Note that the figshare download is an archive (.zip) file that rudely explodes all of the files into your current directory.
See this slide deck as a sample intro for the lesson: SQL Intro Deck
Key points:
- Want to query data, instead of editing directly
- Need a solution that is scalable and reproducible
- Introduce the typical ways of dealing with rectangular data (subsetting, split-apply-combine)
If you've written up a diagram of the data analysis pipeline (raw data -> clean data -> import and analyze -> results -> visualization), it can be helpful to identify that you're now somewhere between clean data and analysis.

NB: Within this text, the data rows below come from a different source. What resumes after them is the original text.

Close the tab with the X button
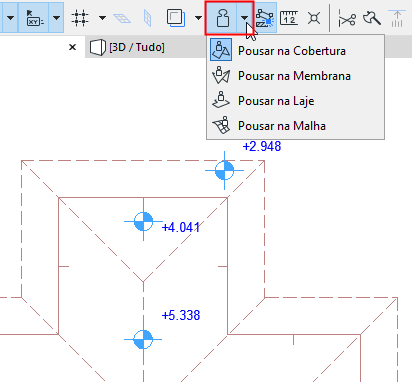Image resolution: width=412 pixels, height=382 pixels. click(72, 47)
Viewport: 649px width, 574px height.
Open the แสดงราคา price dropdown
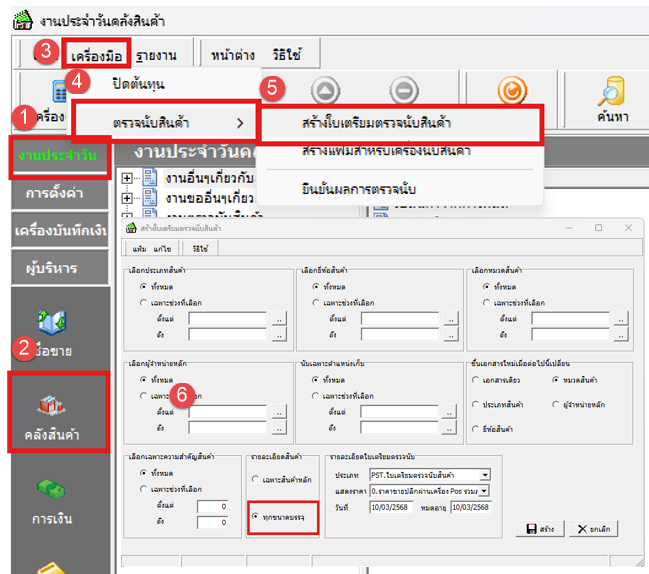click(484, 491)
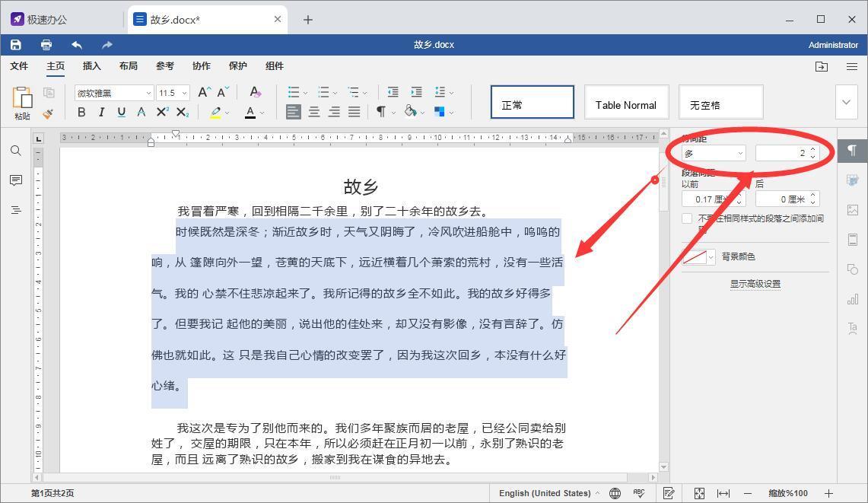Expand the highlight color dropdown arrow
The height and width of the screenshot is (503, 868).
pyautogui.click(x=227, y=112)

- Making the leap from a research question to a query (seen in some of the challenges)
- Data import
- Not necessarily a concept, but we always have at least a handful of people that struggle with the table import step -- especially in the virtual context with window changing
- Data type options in SQLite (Integer, text, blob, real, numeric) when importing from CSV. (Maybe have a table of SQLite date types in the student material).
- Good to make sure that a comparison is drawn between joins in different languages, e.g. SQL vs tidyverse
- HAVING, and why it's different to WHERE.... - especially when teaching online
- given the dataset is relatively complex, some students (and instructors) find it difficult to remember what data is where, especially when they're from a totally different domain
- How NULLs behave in different circumstances (when did a NULL change your result and how do you know?)

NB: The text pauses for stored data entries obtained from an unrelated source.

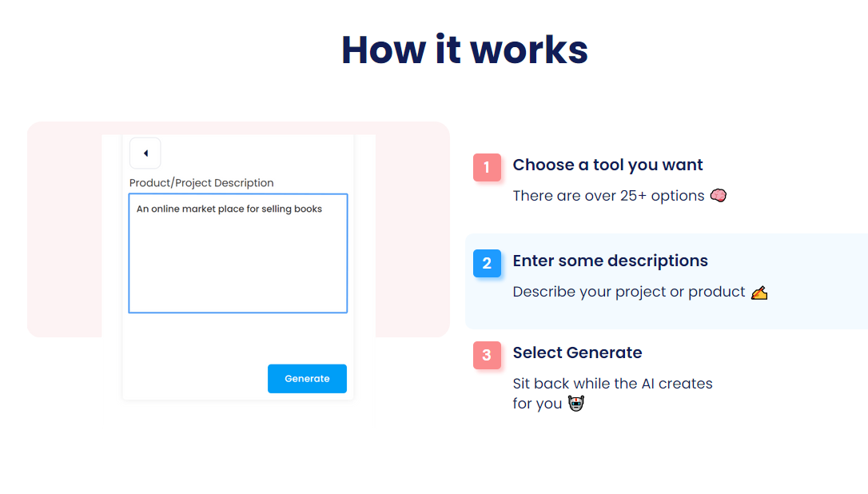Click "Describe your project or product" text
Image resolution: width=868 pixels, height=494 pixels.
(628, 292)
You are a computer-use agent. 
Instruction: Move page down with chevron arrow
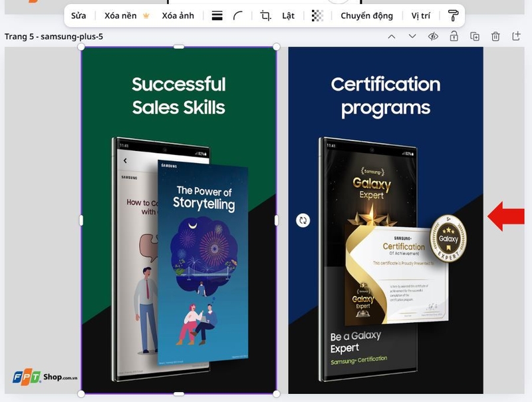point(412,37)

- Introduce relational databases, database management systems, DB Browser for SQLite, and the Portal dataset
- Import .csv files into sqlite
- Structuring data for database import
- Discuss the different SQL data types
Tips
- Importing data: Note how cleanly the csv files import into SQL. If you have also taught the spreadsheet lesson, it would be a good idea to compare the format of the csv files with the messy spreadsheet and ask "Remember that messy spreadsheet? What would have happened if we tried to load that in to SQL?"
(optional) The first lesson includes a brief introduction to data design and choosing database systems. This material expands on the database design in the first section.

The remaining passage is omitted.